EXERCISE TASK: Copy these records line for line, keeping every word and character unchanged.

-----

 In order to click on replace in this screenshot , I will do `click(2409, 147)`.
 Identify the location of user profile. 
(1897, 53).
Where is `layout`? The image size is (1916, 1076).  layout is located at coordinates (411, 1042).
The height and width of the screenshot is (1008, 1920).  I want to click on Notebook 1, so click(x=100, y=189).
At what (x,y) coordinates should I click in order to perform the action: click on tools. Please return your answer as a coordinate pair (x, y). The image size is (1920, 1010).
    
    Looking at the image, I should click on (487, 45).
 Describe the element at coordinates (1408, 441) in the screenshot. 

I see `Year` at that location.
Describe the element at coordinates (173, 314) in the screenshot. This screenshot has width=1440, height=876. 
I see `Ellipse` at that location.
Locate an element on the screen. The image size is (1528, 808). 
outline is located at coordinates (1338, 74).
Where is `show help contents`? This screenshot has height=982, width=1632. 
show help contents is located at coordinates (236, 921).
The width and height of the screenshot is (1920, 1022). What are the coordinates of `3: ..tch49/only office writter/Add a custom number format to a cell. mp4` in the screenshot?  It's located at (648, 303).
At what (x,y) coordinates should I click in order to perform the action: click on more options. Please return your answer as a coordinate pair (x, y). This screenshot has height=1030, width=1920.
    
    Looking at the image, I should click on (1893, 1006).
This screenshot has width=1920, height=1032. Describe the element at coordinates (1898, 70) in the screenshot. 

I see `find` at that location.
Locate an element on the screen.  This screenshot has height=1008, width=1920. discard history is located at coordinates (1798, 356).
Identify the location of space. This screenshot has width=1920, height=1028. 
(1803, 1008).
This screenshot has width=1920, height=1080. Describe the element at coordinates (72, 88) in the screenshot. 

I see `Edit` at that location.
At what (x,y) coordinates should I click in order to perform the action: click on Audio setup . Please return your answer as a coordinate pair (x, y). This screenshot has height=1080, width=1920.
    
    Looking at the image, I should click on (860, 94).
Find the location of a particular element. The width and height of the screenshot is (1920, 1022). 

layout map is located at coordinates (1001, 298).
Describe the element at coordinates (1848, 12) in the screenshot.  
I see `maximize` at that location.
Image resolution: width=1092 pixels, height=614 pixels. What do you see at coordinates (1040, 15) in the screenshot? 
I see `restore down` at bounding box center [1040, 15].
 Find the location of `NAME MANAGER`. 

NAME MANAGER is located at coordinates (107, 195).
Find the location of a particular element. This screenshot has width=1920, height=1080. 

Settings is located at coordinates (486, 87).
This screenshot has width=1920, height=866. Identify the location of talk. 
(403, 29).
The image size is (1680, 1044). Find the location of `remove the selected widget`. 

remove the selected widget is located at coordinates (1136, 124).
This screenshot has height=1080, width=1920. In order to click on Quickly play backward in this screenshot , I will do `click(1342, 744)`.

-----

WRITTEN ANSWER:
 In order to click on replace in this screenshot , I will do `click(2409, 147)`.
 Identify the location of user profile. 
(1897, 53).
Where is `layout`? The image size is (1916, 1076).  layout is located at coordinates (411, 1042).
The height and width of the screenshot is (1008, 1920).  I want to click on Notebook 1, so click(x=100, y=189).
At what (x,y) coordinates should I click in order to perform the action: click on tools. Please return your answer as a coordinate pair (x, y). The image size is (1920, 1010).
    
    Looking at the image, I should click on (487, 45).
 Describe the element at coordinates (1408, 441) in the screenshot. 

I see `Year` at that location.
Describe the element at coordinates (173, 314) in the screenshot. This screenshot has width=1440, height=876. 
I see `Ellipse` at that location.
Locate an element on the screen. The image size is (1528, 808). 
outline is located at coordinates (1338, 74).
Where is `show help contents`? This screenshot has height=982, width=1632. 
show help contents is located at coordinates (236, 921).
The width and height of the screenshot is (1920, 1022). What are the coordinates of `3: ..tch49/only office writter/Add a custom number format to a cell. mp4` in the screenshot?  It's located at (648, 303).
At what (x,y) coordinates should I click in order to perform the action: click on more options. Please return your answer as a coordinate pair (x, y). This screenshot has height=1030, width=1920.
    
    Looking at the image, I should click on (1893, 1006).
This screenshot has width=1920, height=1032. Describe the element at coordinates (1898, 70) in the screenshot. 

I see `find` at that location.
Locate an element on the screen.  This screenshot has height=1008, width=1920. discard history is located at coordinates (1798, 356).
Identify the location of space. This screenshot has width=1920, height=1028. 
(1803, 1008).
This screenshot has width=1920, height=1080. Describe the element at coordinates (72, 88) in the screenshot. 

I see `Edit` at that location.
At what (x,y) coordinates should I click in order to perform the action: click on Audio setup . Please return your answer as a coordinate pair (x, y). This screenshot has height=1080, width=1920.
    
    Looking at the image, I should click on (860, 94).
Find the location of a particular element. The width and height of the screenshot is (1920, 1022). 

layout map is located at coordinates (1001, 298).
Describe the element at coordinates (1848, 12) in the screenshot.  
I see `maximize` at that location.
Image resolution: width=1092 pixels, height=614 pixels. What do you see at coordinates (1040, 15) in the screenshot? 
I see `restore down` at bounding box center [1040, 15].
 Find the location of `NAME MANAGER`. 

NAME MANAGER is located at coordinates (107, 195).
Find the location of a particular element. This screenshot has width=1920, height=1080. 

Settings is located at coordinates (486, 87).
This screenshot has width=1920, height=866. Identify the location of talk. 
(403, 29).
The image size is (1680, 1044). Find the location of `remove the selected widget`. 

remove the selected widget is located at coordinates (1136, 124).
This screenshot has height=1080, width=1920. In order to click on Quickly play backward in this screenshot , I will do `click(1342, 744)`.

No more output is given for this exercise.